One of the fundamental elements of arbitration is the impartiality and independence of an arbitrator. The requirement of impartiality follows from the principles of natural law and equity, which hold that no one can act as a judge in their own cause. The selection and appointment of arbitrators under Indian law is founded on the principle of party autonomy and the mutual decision of the parties at dispute.
Lawmakers have constantly stressed the need to bolster the independence of arbitrators. The Law Commission of India moved to protect the integrity of arbitrations in India by ensuring that arbitrators are ‘neutral’, ‘impartial’, and ‘unbiased’. It recommended a host of amendments to the Arbitration and Conciliation Act, 1996, to disqualify any person whose relationship with either of the parties may attribute bias for appointment as an arbitrator.
First, the commission proposed disclosures, at the stage of appointment of an arbitrator, of relationship or interest of any kind that may raise justifiable doubts over the arbitrator’s independence.
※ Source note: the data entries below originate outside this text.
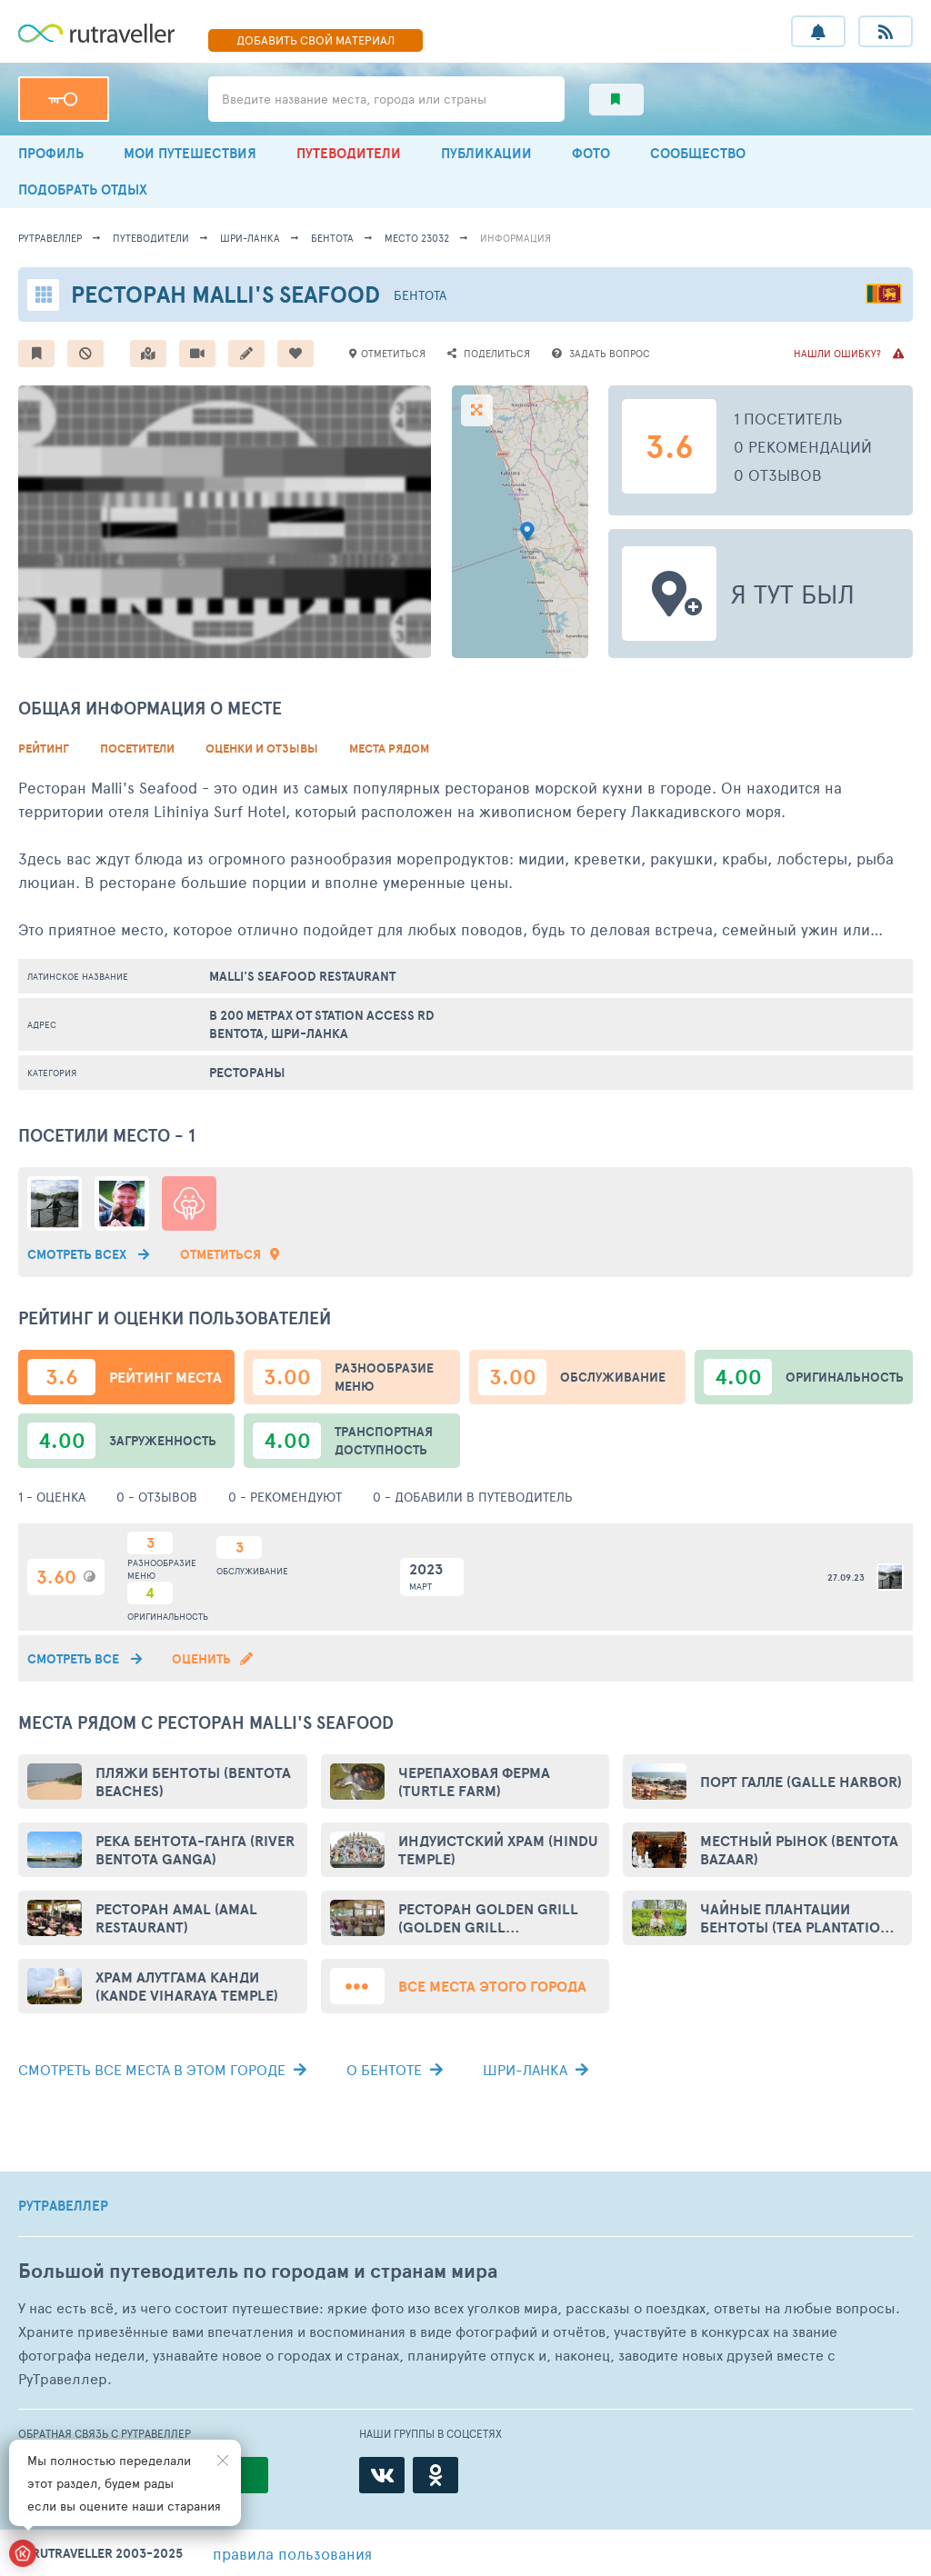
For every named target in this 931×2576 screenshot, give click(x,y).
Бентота (332, 238)
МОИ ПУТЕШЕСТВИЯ (190, 153)
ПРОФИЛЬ (51, 153)
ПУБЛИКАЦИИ (486, 153)
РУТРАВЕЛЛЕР (63, 2206)
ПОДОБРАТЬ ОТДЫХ (82, 189)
Second, it proposed to set out the parameters, based on International Bar Association (IBA) guidelines, that would disqualify a person for appointment as arbitrator.
In 2015, on the recommendation of the commission, Section 12 of the Arbitration Act was amended, and the Seventh Schedule was added to provide for neutrality of arbitrators. Subsequently, unilateral appointment of arbitrators became illegal under the Indian arbitral regime.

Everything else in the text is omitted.